A partir de um ponto, somem as intervenções dos amigos, e minha mãe se dedica a transcrever poemas e pensamentos. Poetas brasileiros – Vicente de Carvalho, tio-bisavô das queridas Rezende, a escritora Maria Valéria e suas irmãs Viviana e Valentina, é um dos mais presentes – prevalecem sobre os demais, ainda que, no caso dos pensadores, sejam os gregos e os franceses os mais citados. Ela registra de Victor Hugo: “O riso é um camarada às vezes tão útil como o saber”. Desta vez, minha pesquisa confirmou a fonte, ainda que, recorrendo a uma inteligência artificial, tenha encontrado a frase um pouco distinta: “O riso é o começo da sabedoria”. Preciosismos à parte, minha mãe cultivou o riso, mesmo escondendo-o nas muitas horas bravas da vida.

Na noite que sucedeu meu contato com o caderno, sonhei com mamãe. Mas antes com a Patrícia. Encontrava minha irmã nas escadas do prédio onde moro. Era tudo tão alegre, bem poderia – e pode – ser verdade. Depois aparecia minha mãe. Na realidade, uma mulher sem nenhum de seus traços – nem de ninguém que eu conheça –, dizendo-se minha mãe. Não sei, acho que hackearam as redes sociais do céu ou dos sonhos. Há uma impostora no lugar da dona Haydée.


21.9.24

A porta

 

Logo de manhã, um amigo me envia o link de uma matéria em jornal que não assino, portanto, não consigo ler. Acesso a manchete: uma carioca foi eleita Miss Vagina. Soube ainda que foi o segundo ano do concurso e que as pretendentes se inscrevem diretamente.

No mundo que exalta a simetria, lábios vigorosos, de coloração suave e encerrados em um desenho harmonioso devem ser os aspectos apreciados.
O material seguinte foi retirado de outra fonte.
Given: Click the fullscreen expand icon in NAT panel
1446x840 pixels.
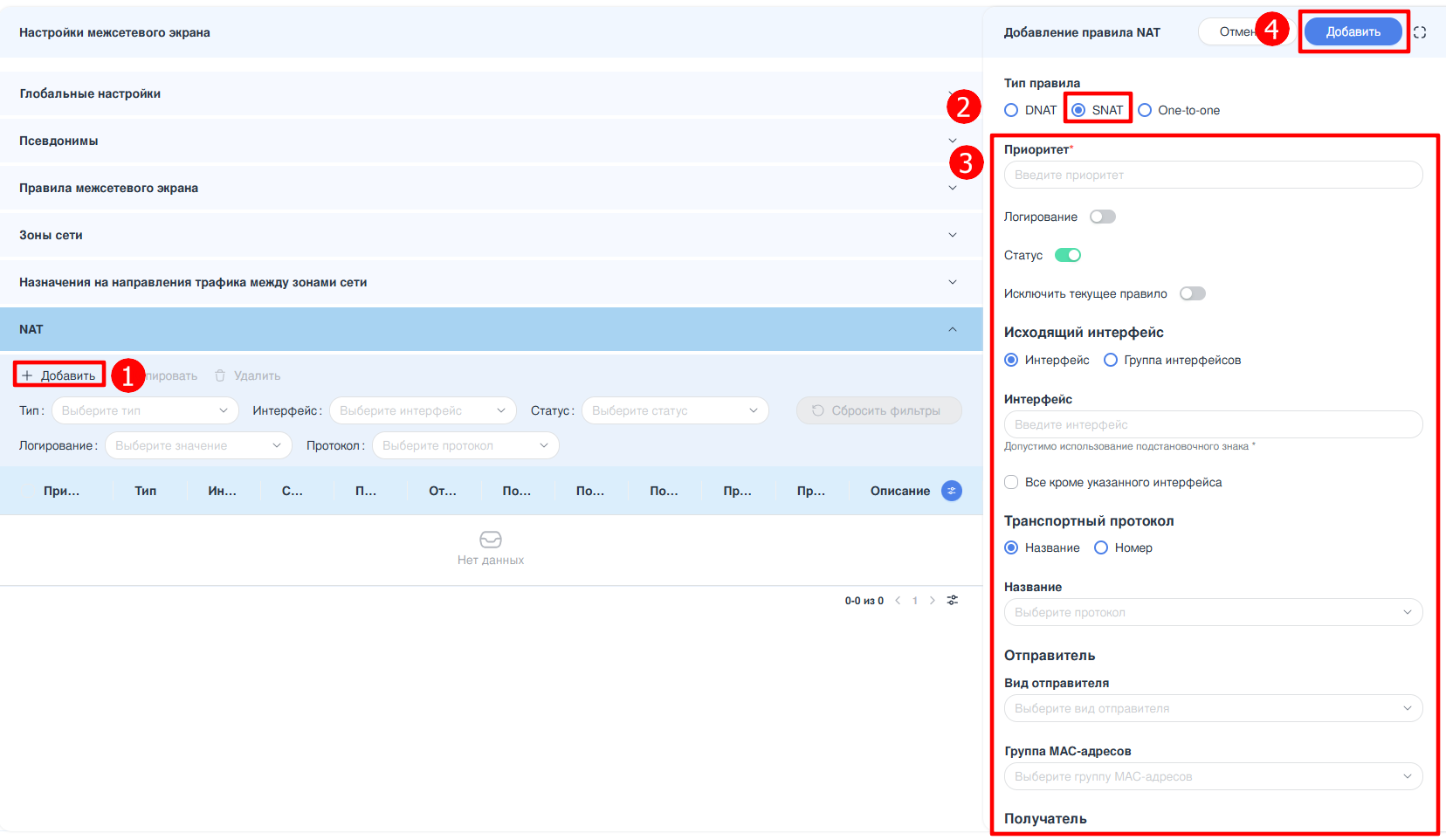Looking at the screenshot, I should [1420, 32].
Isso se um discípulo de Picasso – e aqui não há segundas intenções de um menino da quinta série – não pertencer ao júri. Os cubistas, sabemos todos, veem beleza na assimetria.

A existência de uma disputa assim abre a possibilidade para que também entrem em concorrência o pênis, o dedinho do pé esquerdo, a nuca, o M da mão. Não a bunda, que tem seus milhares de concursos diários, oficiais, oficiosos ou frutos de solitárias fantasias. Muito menos a bunda da mulher farta de tanta objetificação. Hoje, não somos nós que desejamos a bunda da Anita, é a bunda da Anita que nos deseja (ou não). A bunda tem poder. Talvez, por isso, se busque, em concursos nos quais a candidata se aceita como puro objeto, carne fatiada sobre a mesa – comum ou ginecológica? –, a beleza oculta e menos óbvia.

A medida perfeita sempre foi um requisito perseguido nos concursos de misses. Aliás, isso marcou essas disputas no Brasil, já que nossa primeira Miss Brasil, eleita em 1954, a baiana Marta Rocha, teria perdido o título de Miss Universo por duas polegadas a mais no quadril. Ao que parece, tudo não passou de uma invenção de um jornalista, e o motivo da derrota seria outro. Seja como for, nas competições tradicionais, é valorizada também a vida social da candidata, com especial atenção ao modo como se distrai. Todas leem “O Pequeno Príncipe”, então, pesa na avaliação se o leem deitadas, sentadas, em pé; se atentas apenas ao texto ou, ao contrário, só às ilustrações; se leem tudo ou saltam páginas. Enfim, a beleza é um dos pontos observados. Já à Miss Vagina não se pergunta nada. Imagino que nem o rosto se revele, pois conhecê-lo adulteraria o espírito julgador ou o faro de quem julga. O faro seria outro fator a perturbar a neutralidade, logo é melhor desconsiderá-lo até em seu uso figurado.

Com o avanço da tecnologia, antevejo prêmios para os órgãos internos. Teremos em breve a Miss Fígado ou o Mister Rim, a Miss Intestino ou o Mister Baço, além dos genericamente exclusivos Miss Ovário e Mister Próstata. As possibilidades são inúmeras. Carótidas, corram à academia, malhem o bíceps, estejam prontas.

Esta crônica passeia entre a falta de noção e o devaneio, com pretensa e destemperada ironia. Tento corrigi-la conjecturando o real significado de um concurso como esse vencido pela carioca. Podemos pensar em narcisismo exagerado, ou, como já disse, em sujeição máxima a um machismo ultrapassado. Mas também pode ser que, à moda de um personagem bukowskiniano, só queiramos voltar ao útero, à origem, abandonar essa vida cheia de boletos, guerras, desastres ecológicos e luz, excessiva luz. Como nos conforta a beleza, estamos à procura da porta mais atraente para esse retorno. Se é assim, fiat tenebrae.